◆ DIRECTIONS
Return the advisory group page below in full, word for word.

◆ PASSAGE SHOWN

----------------------------------------

Family and Injured Workers Support and Advisory Group

We are a group of people who have suffered a serious work-related incident or have a family member who has died in a workplace-related incident. We use our experience to advise government.

Crisis support

Being injured or losing a loved one to a workplace fatality is traumatic. If you are experiencing mental ill-health it is important to remember that you are not alone and support is available.  

If you need support, call one of the following numbers 24/7: 

Lifeline on 13 11 14

Suicide Call Back Service on 1300 659 467

What we do

Engage with affected persons

Engage with affected persons through targeted and constructive consultation to improve service delivery.

Provide advice

Provide advice and make recommendations to SafeWork NSW about the support needs of affected persons.

Help develop WHS messages

Advocate for WHS in the community through actively contributing to the development and dissemination of WHS messages.

Network with others

Network with others in similar circumstances and engage with people affected by serious workplace incidents.

Meet the advisory group

Matt Beckhaus
Matt Beckhaus (Co-Chair)

"On the 10th of October 2015, our family world changed forever.

Our 20 year old son, Luke, was involved in a workplace incident during the early hours of the morning where he received multiple blunt force injuries after being crushed by the wheels of a “runaway” B-Double Trailer. Later that morning, Luke lost his fight to live.

----------------------------------------

◆ Collected data
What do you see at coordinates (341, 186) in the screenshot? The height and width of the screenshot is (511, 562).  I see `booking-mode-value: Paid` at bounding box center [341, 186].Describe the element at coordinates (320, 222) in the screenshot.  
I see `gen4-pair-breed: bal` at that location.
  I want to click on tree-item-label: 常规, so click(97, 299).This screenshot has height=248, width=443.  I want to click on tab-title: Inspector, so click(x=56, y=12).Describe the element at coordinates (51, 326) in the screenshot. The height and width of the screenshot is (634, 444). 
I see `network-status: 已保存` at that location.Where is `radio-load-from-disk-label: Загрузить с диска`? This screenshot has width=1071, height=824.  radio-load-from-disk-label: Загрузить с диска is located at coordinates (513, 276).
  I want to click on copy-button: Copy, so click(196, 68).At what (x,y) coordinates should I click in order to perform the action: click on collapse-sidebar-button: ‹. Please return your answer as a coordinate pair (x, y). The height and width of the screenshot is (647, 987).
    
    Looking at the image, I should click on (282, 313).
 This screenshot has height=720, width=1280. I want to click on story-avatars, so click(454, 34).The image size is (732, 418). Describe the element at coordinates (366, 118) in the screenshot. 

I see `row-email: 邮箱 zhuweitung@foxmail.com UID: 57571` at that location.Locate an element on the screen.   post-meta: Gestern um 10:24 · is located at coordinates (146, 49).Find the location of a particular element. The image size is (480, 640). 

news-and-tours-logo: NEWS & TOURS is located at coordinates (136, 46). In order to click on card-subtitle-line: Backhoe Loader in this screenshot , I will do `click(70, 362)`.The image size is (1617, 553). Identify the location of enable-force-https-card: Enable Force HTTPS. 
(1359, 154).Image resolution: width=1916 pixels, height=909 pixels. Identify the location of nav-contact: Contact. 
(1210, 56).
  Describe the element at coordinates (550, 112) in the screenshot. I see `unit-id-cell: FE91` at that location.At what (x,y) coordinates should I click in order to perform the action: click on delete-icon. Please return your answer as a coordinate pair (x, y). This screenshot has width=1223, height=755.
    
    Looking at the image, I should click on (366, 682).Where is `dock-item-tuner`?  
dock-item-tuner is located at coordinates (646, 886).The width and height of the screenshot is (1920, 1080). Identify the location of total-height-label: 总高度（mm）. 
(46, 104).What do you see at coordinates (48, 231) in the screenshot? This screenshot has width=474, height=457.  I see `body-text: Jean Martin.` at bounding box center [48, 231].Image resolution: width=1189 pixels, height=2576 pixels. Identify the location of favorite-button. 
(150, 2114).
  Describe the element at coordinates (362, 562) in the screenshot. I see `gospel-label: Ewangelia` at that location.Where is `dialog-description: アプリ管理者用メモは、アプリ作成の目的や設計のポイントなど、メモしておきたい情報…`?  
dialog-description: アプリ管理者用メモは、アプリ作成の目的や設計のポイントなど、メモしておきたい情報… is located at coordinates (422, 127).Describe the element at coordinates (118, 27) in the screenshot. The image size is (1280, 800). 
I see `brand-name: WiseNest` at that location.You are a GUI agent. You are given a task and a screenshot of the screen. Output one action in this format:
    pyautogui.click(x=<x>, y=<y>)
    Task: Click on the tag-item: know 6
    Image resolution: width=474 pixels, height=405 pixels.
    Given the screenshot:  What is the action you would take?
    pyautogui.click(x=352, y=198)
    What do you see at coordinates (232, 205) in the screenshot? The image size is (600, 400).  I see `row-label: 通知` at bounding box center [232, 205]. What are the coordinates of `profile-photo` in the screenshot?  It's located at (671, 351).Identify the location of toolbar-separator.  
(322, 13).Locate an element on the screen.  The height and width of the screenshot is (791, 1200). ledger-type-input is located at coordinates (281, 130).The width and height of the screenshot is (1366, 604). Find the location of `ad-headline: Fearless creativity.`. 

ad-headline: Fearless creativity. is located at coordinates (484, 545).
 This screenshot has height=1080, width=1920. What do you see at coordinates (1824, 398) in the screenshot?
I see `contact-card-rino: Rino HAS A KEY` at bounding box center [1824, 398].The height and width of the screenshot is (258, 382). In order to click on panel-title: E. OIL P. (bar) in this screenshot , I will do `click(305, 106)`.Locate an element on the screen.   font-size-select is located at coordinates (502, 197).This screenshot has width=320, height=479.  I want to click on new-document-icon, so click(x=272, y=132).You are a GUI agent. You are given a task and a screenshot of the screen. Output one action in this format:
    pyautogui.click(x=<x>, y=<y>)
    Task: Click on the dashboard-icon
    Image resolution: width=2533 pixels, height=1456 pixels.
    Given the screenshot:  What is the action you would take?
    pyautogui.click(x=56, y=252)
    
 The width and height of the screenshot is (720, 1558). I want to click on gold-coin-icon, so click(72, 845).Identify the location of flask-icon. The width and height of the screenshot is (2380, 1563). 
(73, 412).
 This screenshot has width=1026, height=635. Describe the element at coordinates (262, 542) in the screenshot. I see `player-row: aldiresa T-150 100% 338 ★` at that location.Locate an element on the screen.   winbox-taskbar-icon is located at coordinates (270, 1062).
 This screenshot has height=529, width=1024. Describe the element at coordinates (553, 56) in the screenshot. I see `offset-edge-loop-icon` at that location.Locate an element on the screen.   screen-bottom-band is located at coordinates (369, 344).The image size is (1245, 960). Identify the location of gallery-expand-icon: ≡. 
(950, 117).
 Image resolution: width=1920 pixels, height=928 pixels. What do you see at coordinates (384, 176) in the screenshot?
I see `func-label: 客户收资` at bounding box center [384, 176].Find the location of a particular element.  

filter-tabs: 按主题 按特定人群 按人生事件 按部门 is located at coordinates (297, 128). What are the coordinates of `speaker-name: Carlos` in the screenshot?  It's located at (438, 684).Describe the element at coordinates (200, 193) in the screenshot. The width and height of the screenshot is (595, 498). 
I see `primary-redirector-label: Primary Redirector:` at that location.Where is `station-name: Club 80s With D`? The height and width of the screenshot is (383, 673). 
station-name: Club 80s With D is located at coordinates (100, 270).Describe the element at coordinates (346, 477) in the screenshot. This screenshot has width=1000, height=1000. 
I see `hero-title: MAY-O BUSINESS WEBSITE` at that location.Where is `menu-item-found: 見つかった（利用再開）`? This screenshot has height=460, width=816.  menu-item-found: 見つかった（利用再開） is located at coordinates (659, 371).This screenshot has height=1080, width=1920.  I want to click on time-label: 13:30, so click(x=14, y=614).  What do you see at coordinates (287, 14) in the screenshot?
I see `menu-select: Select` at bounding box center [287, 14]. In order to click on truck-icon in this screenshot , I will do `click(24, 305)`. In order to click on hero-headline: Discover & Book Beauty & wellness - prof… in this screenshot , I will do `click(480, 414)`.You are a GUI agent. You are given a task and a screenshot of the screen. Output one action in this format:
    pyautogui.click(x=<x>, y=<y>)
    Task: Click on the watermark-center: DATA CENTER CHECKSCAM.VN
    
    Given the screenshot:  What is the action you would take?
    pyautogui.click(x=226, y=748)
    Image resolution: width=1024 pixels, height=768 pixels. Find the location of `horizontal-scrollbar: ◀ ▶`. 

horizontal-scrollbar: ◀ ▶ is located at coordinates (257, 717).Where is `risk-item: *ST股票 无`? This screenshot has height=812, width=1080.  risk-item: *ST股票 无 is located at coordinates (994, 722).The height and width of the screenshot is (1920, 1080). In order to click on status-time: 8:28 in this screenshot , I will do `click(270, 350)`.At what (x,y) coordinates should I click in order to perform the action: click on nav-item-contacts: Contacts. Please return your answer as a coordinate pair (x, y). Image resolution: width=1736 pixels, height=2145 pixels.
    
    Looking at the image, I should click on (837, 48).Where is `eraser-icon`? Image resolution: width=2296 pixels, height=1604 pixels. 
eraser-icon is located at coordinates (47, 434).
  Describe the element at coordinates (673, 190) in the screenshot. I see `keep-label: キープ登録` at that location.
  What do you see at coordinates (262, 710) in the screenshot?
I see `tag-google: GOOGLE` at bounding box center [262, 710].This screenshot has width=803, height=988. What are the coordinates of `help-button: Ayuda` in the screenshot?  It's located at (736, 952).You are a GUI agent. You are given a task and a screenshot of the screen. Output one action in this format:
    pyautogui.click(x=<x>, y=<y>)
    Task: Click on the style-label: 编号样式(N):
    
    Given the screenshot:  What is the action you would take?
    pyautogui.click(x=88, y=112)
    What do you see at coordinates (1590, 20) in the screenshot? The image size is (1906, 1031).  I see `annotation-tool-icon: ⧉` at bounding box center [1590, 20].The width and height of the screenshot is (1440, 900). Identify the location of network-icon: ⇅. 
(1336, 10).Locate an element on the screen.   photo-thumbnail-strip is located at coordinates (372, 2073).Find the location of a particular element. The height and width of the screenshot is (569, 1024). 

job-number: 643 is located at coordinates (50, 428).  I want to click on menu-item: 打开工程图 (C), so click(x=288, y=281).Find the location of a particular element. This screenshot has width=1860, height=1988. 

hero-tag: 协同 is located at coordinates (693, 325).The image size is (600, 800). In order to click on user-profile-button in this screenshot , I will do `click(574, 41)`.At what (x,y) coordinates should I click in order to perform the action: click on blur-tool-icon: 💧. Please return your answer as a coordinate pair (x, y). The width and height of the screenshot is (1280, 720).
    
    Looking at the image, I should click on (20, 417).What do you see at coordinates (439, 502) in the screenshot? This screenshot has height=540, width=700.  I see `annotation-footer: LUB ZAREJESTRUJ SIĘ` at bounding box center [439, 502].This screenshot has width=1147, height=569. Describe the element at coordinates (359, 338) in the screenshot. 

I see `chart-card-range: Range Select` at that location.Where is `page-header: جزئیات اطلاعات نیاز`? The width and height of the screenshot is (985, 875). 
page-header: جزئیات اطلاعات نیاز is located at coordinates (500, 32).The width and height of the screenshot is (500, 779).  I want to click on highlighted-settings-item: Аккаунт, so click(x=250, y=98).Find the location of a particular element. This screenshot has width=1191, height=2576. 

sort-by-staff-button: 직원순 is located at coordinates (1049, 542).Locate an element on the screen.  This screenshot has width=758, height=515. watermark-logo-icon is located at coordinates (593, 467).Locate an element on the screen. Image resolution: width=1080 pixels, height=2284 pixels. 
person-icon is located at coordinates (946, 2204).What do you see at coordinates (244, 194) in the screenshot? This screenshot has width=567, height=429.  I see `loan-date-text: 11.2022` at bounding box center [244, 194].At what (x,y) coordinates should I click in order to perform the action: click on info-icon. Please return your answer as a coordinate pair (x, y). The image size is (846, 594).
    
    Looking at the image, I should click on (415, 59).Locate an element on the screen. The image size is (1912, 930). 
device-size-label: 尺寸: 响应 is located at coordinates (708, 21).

----------------------------------------

◆ ANSWER BOX
Family and Injured Workers Support and Advisory Group

We are a group of people who have suffered a serious work-related incident or have a family member who has died in a workplace-related incident. We use our experience to advise government.

Crisis support

Being injured or losing a loved one to a workplace fatality is traumatic. If you are experiencing mental ill-health it is important to remember that you are not alone and support is available.  

If you need support, call one of the following numbers 24/7: 

Lifeline on 13 11 14

Suicide Call Back Service on 1300 659 467

What we do

Engage with affected persons

Engage with affected persons through targeted and constructive consultation to improve service delivery.

Provide advice

Provide advice and make recommendations to SafeWork NSW about the support needs of affected persons.

Help develop WHS messages

Advocate for WHS in the community through actively contributing to the development and dissemination of WHS messages.

Network with others

Network with others in similar circumstances and engage with people affected by serious workplace incidents.

Meet the advisory group

Matt Beckhaus
Matt Beckhaus (Co-Chair)

"On the 10th of October 2015, our family world changed forever.

Our 20 year old son, Luke, was involved in a workplace incident during the early hours of the morning where he received multiple blunt force injuries after being crushed by the wheels of a “runaway” B-Double Trailer. Later that morning, Luke lost his fight to live.